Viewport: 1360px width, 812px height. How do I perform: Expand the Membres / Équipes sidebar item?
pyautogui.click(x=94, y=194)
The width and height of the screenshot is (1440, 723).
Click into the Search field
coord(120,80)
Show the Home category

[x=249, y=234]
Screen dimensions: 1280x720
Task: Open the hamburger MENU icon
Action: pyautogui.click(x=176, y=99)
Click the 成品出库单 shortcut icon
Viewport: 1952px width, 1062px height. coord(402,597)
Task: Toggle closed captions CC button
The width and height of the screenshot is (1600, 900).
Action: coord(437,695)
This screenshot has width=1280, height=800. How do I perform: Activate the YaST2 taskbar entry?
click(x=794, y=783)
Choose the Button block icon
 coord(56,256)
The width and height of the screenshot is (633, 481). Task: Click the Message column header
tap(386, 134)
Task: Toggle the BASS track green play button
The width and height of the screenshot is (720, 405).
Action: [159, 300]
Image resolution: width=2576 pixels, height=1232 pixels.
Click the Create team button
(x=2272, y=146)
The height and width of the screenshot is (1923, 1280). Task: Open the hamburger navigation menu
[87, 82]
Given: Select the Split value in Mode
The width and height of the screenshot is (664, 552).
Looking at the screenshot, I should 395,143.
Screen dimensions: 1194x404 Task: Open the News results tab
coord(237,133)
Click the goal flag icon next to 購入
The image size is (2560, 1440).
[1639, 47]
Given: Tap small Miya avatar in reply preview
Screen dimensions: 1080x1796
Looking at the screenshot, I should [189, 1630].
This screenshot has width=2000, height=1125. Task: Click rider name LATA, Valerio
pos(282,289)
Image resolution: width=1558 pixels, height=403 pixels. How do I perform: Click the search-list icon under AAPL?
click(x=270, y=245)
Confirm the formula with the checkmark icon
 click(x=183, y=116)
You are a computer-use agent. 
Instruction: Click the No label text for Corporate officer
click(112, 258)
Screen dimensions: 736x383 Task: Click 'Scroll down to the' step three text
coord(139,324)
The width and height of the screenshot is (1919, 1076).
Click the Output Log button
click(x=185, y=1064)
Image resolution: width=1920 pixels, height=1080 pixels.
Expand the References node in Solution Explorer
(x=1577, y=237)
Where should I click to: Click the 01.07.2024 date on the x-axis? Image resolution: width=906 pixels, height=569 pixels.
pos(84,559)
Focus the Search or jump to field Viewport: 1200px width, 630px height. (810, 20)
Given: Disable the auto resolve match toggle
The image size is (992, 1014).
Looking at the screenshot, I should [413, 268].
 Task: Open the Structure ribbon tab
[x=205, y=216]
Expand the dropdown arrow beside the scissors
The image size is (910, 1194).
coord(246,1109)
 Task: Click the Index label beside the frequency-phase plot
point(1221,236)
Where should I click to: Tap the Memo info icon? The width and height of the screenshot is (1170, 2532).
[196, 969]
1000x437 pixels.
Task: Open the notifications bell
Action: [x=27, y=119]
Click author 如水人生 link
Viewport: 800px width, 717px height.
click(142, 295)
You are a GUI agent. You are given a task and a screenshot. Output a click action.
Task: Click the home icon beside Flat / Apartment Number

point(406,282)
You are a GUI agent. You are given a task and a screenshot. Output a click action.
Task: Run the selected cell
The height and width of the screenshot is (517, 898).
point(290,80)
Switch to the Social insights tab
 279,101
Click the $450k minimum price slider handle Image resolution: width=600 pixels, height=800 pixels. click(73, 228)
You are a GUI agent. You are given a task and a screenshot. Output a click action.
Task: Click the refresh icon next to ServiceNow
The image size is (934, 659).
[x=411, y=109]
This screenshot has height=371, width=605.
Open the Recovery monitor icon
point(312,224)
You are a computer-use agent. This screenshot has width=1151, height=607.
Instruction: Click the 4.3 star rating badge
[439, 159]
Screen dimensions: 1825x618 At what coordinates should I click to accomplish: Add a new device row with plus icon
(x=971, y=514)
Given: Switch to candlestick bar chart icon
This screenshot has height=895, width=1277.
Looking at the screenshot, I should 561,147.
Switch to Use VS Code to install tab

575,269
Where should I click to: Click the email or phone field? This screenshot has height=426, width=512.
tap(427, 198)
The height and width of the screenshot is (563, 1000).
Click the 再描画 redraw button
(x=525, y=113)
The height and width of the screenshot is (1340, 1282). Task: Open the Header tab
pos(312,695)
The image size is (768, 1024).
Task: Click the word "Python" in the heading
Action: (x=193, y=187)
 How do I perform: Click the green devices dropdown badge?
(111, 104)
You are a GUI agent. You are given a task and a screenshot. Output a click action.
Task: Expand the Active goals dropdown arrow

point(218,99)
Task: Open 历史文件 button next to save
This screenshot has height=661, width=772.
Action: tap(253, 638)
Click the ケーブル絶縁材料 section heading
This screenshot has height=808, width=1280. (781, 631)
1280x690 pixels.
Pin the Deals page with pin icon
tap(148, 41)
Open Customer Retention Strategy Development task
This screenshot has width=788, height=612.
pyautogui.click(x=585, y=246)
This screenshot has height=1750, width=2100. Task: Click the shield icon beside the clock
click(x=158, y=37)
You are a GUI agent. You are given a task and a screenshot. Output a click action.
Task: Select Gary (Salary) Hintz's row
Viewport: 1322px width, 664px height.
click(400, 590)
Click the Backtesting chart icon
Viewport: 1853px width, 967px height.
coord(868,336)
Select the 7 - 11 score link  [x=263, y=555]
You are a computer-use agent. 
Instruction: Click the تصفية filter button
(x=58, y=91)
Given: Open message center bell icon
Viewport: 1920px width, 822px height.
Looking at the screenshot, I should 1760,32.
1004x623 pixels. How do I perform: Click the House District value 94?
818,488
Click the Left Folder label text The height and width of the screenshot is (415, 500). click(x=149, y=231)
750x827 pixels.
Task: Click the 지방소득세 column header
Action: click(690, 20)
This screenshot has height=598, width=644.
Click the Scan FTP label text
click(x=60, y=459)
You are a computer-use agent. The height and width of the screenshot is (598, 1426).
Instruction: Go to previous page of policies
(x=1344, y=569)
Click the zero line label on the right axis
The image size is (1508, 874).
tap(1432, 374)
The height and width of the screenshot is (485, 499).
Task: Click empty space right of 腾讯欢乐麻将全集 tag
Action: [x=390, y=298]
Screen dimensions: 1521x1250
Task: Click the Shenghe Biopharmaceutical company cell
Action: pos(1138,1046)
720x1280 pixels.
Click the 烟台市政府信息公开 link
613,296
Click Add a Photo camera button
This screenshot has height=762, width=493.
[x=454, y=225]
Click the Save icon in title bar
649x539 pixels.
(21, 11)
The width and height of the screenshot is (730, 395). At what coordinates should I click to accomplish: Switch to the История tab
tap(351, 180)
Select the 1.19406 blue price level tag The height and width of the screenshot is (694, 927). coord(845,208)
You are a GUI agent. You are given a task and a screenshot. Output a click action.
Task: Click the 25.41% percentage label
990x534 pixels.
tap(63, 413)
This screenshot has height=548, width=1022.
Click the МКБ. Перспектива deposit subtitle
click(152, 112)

- - -

§ Aim of the task:
Every line above needs to be retyped exactly.

§ Task result:
Viewport: 1360px width, 812px height. How do I perform: Expand the Membres / Équipes sidebar item?
pyautogui.click(x=94, y=194)
The width and height of the screenshot is (1440, 723).
Click into the Search field
coord(120,80)
Show the Home category

[x=249, y=234]
Screen dimensions: 1280x720
Task: Open the hamburger MENU icon
Action: pyautogui.click(x=176, y=99)
Click the 成品出库单 shortcut icon
Viewport: 1952px width, 1062px height. coord(402,597)
Task: Toggle closed captions CC button
The width and height of the screenshot is (1600, 900).
Action: coord(437,695)
This screenshot has width=1280, height=800. How do I perform: Activate the YaST2 taskbar entry?
click(x=794, y=783)
Choose the Button block icon
 coord(56,256)
The width and height of the screenshot is (633, 481). Task: Click the Message column header
tap(386, 134)
Task: Toggle the BASS track green play button
The width and height of the screenshot is (720, 405).
Action: [159, 300]
Image resolution: width=2576 pixels, height=1232 pixels.
Click the Create team button
(x=2272, y=146)
The height and width of the screenshot is (1923, 1280). Task: Open the hamburger navigation menu
[87, 82]
Given: Select the Split value in Mode
The width and height of the screenshot is (664, 552).
Looking at the screenshot, I should 395,143.
Screen dimensions: 1194x404 Task: Open the News results tab
coord(237,133)
Click the goal flag icon next to 購入
The image size is (2560, 1440).
[1639, 47]
Given: Tap small Miya avatar in reply preview
Screen dimensions: 1080x1796
Looking at the screenshot, I should [189, 1630].
This screenshot has width=2000, height=1125. Task: Click rider name LATA, Valerio
pos(282,289)
Image resolution: width=1558 pixels, height=403 pixels. How do I perform: Click the search-list icon under AAPL?
click(x=270, y=245)
Confirm the formula with the checkmark icon
 click(x=183, y=116)
You are a computer-use agent. 
Instruction: Click the No label text for Corporate officer
click(112, 258)
Screen dimensions: 736x383 Task: Click 'Scroll down to the' step three text
coord(139,324)
The width and height of the screenshot is (1919, 1076).
Click the Output Log button
click(x=185, y=1064)
Image resolution: width=1920 pixels, height=1080 pixels.
Expand the References node in Solution Explorer
(x=1577, y=237)
Where should I click to: Click the 01.07.2024 date on the x-axis? Image resolution: width=906 pixels, height=569 pixels.
pos(84,559)
Focus the Search or jump to field Viewport: 1200px width, 630px height. (810, 20)
Given: Disable the auto resolve match toggle
The image size is (992, 1014).
Looking at the screenshot, I should [413, 268].
 Task: Open the Structure ribbon tab
[x=205, y=216]
Expand the dropdown arrow beside the scissors
The image size is (910, 1194).
coord(246,1109)
 Task: Click the Index label beside the frequency-phase plot
point(1221,236)
Where should I click to: Tap the Memo info icon? The width and height of the screenshot is (1170, 2532).
[196, 969]
1000x437 pixels.
Task: Open the notifications bell
Action: [x=27, y=119]
Click author 如水人生 link
Viewport: 800px width, 717px height.
click(142, 295)
You are a GUI agent. You are given a task and a screenshot. Output a click action.
Task: Click the home icon beside Flat / Apartment Number

point(406,282)
You are a GUI agent. You are given a task and a screenshot. Output a click action.
Task: Run the selected cell
The height and width of the screenshot is (517, 898).
point(290,80)
Switch to the Social insights tab
 279,101
Click the $450k minimum price slider handle Image resolution: width=600 pixels, height=800 pixels. click(73, 228)
You are a GUI agent. You are given a task and a screenshot. Output a click action.
Task: Click the refresh icon next to ServiceNow
The image size is (934, 659).
[x=411, y=109]
This screenshot has height=371, width=605.
Open the Recovery monitor icon
point(312,224)
You are a computer-use agent. This screenshot has width=1151, height=607.
Instruction: Click the 4.3 star rating badge
[439, 159]
Screen dimensions: 1825x618 At what coordinates should I click to accomplish: Add a new device row with plus icon
(x=971, y=514)
Given: Switch to candlestick bar chart icon
This screenshot has height=895, width=1277.
Looking at the screenshot, I should 561,147.
Switch to Use VS Code to install tab

575,269
Where should I click to: Click the email or phone field? This screenshot has height=426, width=512.
tap(427, 198)
The height and width of the screenshot is (563, 1000).
Click the 再描画 redraw button
(x=525, y=113)
The height and width of the screenshot is (1340, 1282). Task: Open the Header tab
pos(312,695)
The image size is (768, 1024).
Task: Click the word "Python" in the heading
Action: (x=193, y=187)
 How do I perform: Click the green devices dropdown badge?
(111, 104)
You are a GUI agent. You are given a task and a screenshot. Output a click action.
Task: Expand the Active goals dropdown arrow

point(218,99)
Task: Open 历史文件 button next to save
This screenshot has height=661, width=772.
Action: tap(253, 638)
Click the ケーブル絶縁材料 section heading
This screenshot has height=808, width=1280. (781, 631)
1280x690 pixels.
Pin the Deals page with pin icon
tap(148, 41)
Open Customer Retention Strategy Development task
This screenshot has width=788, height=612.
pyautogui.click(x=585, y=246)
This screenshot has height=1750, width=2100. Task: Click the shield icon beside the clock
click(x=158, y=37)
You are a GUI agent. You are given a task and a screenshot. Output a click action.
Task: Select Gary (Salary) Hintz's row
Viewport: 1322px width, 664px height.
click(400, 590)
Click the Backtesting chart icon
Viewport: 1853px width, 967px height.
coord(868,336)
Select the 7 - 11 score link  [x=263, y=555]
You are a computer-use agent. 
Instruction: Click the تصفية filter button
(x=58, y=91)
Given: Open message center bell icon
Viewport: 1920px width, 822px height.
Looking at the screenshot, I should 1760,32.
1004x623 pixels. How do I perform: Click the House District value 94?
818,488
Click the Left Folder label text The height and width of the screenshot is (415, 500). click(x=149, y=231)
750x827 pixels.
Task: Click the 지방소득세 column header
Action: click(690, 20)
This screenshot has height=598, width=644.
Click the Scan FTP label text
click(x=60, y=459)
You are a computer-use agent. The height and width of the screenshot is (598, 1426).
Instruction: Go to previous page of policies
(x=1344, y=569)
Click the zero line label on the right axis
The image size is (1508, 874).
tap(1432, 374)
The height and width of the screenshot is (485, 499).
Task: Click empty space right of 腾讯欢乐麻将全集 tag
Action: [x=390, y=298]
Screen dimensions: 1521x1250
Task: Click the Shenghe Biopharmaceutical company cell
Action: pos(1138,1046)
720x1280 pixels.
Click the 烟台市政府信息公开 link
613,296
Click Add a Photo camera button
This screenshot has height=762, width=493.
[x=454, y=225]
Click the Save icon in title bar
649x539 pixels.
(21, 11)
The width and height of the screenshot is (730, 395). At what coordinates should I click to accomplish: Switch to the История tab
tap(351, 180)
Select the 1.19406 blue price level tag The height and width of the screenshot is (694, 927). coord(845,208)
You are a GUI agent. You are given a task and a screenshot. Output a click action.
Task: Click the 25.41% percentage label
990x534 pixels.
tap(63, 413)
This screenshot has height=548, width=1022.
Click the МКБ. Перспектива deposit subtitle
click(152, 112)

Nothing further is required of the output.